Kaikias Deep Water Project, Gulf of Mexico, United States of America


kaikias deep water project

Kaikias deep-water project straddles two outer continental shelf lease blocks of the high-quality Mars-Ursa oil basin, known as MC-811 and MC-812.

The oil field is located in 1,395m of water, 201km away from the Louisiana coast in the Gulf of Mexico, US.

Royal Dutch Shell subsidiary Shell Offshore currently serves as operator of the project and holds 80% working interest.

The remaining 20% is owned by MOEX North America, a wholly-owned subsidiary of Mitsui Oil Exploration Co (MOECO).

The final investment decision to develop the project was made in February 2017, and first production from the site is expected in 2019.

Kaikias' close proximity to Shell's existing infrastructure makes it a low-cost and high-value project for the company.

Production from the company's global deep water operations is expected to reach 900,000boe/d by 2020.

Kaikias discovery and appraisal

Kaikias was discovered in August 2014, with initial appraisal activities following in August 2015.

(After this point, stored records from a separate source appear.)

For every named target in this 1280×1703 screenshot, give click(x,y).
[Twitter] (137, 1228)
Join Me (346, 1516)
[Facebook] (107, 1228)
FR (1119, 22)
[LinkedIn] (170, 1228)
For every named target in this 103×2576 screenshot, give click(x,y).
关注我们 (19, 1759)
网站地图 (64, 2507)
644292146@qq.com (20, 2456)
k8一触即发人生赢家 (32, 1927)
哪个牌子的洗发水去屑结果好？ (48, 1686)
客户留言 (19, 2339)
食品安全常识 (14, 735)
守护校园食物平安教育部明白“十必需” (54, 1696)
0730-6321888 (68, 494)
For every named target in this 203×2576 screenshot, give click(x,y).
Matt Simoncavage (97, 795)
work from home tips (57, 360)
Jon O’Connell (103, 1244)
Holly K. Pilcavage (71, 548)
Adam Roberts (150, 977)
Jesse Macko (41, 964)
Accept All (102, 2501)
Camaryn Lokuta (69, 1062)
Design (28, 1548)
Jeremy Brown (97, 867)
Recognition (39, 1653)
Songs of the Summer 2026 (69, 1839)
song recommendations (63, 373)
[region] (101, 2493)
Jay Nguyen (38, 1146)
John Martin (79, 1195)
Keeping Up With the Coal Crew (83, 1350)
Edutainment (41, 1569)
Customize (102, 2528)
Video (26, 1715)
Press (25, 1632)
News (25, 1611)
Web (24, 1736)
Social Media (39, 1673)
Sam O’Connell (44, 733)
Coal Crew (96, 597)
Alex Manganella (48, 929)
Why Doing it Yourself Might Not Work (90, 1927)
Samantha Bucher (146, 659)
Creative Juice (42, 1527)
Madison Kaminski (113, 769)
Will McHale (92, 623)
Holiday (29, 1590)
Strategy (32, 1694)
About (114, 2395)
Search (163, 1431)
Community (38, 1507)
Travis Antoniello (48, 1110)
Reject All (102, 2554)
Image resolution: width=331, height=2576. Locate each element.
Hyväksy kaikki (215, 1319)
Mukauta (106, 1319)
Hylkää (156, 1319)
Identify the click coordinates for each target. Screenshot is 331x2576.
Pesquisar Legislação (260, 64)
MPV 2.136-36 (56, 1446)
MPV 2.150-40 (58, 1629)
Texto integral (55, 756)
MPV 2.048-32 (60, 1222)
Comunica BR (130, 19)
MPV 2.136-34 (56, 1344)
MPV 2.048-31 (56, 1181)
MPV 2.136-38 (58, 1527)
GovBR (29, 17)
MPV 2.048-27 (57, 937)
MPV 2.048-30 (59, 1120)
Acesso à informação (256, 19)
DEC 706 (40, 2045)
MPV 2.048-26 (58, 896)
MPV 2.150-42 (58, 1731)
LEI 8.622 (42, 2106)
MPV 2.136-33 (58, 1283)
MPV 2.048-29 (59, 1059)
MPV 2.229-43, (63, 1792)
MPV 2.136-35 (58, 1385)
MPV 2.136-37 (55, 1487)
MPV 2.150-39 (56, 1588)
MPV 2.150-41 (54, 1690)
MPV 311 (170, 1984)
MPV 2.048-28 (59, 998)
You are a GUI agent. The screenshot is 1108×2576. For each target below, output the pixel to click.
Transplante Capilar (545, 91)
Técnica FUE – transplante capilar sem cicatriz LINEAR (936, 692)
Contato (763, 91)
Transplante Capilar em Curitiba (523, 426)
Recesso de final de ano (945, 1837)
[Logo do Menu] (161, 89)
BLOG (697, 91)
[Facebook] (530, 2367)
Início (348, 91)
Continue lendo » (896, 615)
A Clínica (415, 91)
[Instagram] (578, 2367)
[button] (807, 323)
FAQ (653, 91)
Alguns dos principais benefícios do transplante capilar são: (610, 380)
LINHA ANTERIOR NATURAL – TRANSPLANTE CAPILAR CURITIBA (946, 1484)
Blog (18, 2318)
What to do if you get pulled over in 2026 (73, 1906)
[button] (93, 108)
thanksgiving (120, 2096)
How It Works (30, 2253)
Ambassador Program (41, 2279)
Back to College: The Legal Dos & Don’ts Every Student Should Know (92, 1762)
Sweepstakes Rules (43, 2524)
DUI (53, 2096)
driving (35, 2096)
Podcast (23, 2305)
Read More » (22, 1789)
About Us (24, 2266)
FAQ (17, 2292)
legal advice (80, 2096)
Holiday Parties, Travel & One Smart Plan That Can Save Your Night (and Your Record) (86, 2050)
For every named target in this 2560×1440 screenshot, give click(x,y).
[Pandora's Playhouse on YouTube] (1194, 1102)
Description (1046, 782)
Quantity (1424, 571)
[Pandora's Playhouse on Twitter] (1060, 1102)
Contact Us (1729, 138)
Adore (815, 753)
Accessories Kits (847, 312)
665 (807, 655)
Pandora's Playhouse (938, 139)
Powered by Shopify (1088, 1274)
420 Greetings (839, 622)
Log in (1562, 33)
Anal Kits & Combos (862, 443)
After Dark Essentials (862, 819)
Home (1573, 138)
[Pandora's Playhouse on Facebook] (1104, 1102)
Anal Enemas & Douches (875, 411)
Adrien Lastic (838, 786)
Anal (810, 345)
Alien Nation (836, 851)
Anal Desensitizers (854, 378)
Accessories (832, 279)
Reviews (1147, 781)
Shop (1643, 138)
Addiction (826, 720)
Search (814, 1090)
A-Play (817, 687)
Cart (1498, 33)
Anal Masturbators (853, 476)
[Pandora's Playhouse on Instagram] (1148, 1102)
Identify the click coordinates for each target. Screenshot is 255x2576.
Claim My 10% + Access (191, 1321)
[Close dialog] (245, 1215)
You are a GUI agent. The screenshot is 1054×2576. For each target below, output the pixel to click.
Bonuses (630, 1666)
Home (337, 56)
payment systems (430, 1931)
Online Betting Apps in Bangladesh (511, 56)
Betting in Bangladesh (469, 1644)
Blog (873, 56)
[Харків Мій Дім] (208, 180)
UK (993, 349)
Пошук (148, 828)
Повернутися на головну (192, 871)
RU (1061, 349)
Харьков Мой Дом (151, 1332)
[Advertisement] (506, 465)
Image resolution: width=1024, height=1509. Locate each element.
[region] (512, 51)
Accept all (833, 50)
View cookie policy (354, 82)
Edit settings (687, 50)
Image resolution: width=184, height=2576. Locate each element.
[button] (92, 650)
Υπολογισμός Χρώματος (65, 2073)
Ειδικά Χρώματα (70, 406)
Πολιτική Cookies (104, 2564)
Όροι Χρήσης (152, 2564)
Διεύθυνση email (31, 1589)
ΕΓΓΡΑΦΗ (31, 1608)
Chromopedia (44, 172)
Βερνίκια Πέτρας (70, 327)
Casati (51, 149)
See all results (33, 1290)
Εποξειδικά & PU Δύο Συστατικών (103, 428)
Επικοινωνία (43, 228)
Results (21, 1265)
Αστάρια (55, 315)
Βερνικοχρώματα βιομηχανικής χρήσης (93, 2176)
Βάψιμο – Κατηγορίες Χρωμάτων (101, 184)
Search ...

The appraisal well was drilled to a depth of 34,500ft and found more than 300ft of net oil pay.

Both vertical and horizontal drill bits were ultimately used, in order to avoid hazardous salt formations.

Kaikias oil field reserves

The Kaikias field blocks are estimated to hold more than 100 million barrels of oil equivalent in recoverable resources, with scope for further exploration.

Kaikias deep-water oil field development

The Kaikias deep sea oil project is planned to be developed in two phases, as a subsea tieback to Shell's Ursa oil and gas production hub located in the same Mars-Ursa basin.

Shell already owns and operates three infrastructure hubs in the area.

"The Kaikias field blocks are estimated to hold more than 100 million barrels of oil equivalent in recoverable resources, with scope for further exploration."

Phase one of the development will include three production wells, which will be tied back to the Ursa platform using a single flowline. The first phase will produce 40,000 barrels of oil equivalent a day (boe/d).

Shell will redevelop the existing exploration and appraisal wells instead of drilling new production wells, which will help the company achieve an approximate 50% reduction in the overall development costs, while also facilitating the early commercialisation of the project.

The existing oil and gas processing equipment on Ursa eliminates the need for additional top-side modifications, thus creating further savings in operating costs.

Contractors involved

TechnipFMC was contracted to supplya subsea production system (SPS), and subsea riser, jumper and flowline (SURF) equipment for the development's first phase.

Technip will supply and install the SPS and SURF equipment using its compact pipeline end manifold and horizontal connection system technologies as part of the arrangement, marking the first time such technology has been implemented in the deep-water Gulf of Mexico.

The company was also involved in the front-end engineering and design (FEED) process of the first phase of the project.